- _Problem to work on_
The word "dimensions" occurs in some of the lines below; copy each of those lines.

Pixel coordinate grounding data:

>>>>>

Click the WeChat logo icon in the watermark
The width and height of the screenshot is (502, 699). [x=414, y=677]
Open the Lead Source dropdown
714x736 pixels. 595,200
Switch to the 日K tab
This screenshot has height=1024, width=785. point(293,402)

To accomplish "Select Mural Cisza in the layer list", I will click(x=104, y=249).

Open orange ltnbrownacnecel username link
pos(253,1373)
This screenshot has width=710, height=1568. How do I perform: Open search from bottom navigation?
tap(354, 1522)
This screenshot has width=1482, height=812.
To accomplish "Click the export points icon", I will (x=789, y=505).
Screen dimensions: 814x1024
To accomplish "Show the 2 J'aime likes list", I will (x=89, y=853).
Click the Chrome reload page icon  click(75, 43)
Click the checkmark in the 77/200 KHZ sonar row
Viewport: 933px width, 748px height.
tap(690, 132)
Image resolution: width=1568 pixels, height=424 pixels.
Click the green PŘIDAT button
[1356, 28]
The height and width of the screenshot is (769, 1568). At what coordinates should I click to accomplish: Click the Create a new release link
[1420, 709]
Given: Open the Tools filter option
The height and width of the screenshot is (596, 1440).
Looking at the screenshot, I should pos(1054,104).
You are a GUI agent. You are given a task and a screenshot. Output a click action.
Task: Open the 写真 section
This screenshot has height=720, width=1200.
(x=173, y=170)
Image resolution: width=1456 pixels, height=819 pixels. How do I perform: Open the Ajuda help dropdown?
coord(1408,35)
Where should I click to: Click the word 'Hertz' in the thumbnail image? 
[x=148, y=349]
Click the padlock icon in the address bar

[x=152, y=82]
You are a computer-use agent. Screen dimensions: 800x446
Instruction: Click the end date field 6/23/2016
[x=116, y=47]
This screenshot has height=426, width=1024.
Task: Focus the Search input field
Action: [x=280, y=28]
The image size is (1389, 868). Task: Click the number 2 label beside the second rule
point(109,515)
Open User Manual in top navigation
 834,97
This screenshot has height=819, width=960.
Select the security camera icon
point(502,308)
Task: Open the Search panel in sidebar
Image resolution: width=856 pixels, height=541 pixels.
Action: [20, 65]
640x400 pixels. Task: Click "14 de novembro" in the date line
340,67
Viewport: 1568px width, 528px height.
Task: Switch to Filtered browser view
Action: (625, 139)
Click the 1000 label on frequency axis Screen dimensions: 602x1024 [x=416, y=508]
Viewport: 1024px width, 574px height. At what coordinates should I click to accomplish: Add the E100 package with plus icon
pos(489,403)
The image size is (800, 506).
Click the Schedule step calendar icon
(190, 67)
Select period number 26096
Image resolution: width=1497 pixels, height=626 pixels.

<<<<<

- _Solution below_
Screen dimensions: 814x1024
You are a computer-use agent. Screen dimensions: 800x446
Click the 1000 label on frequency axis Screen dimensions: 602x1024 [x=416, y=508]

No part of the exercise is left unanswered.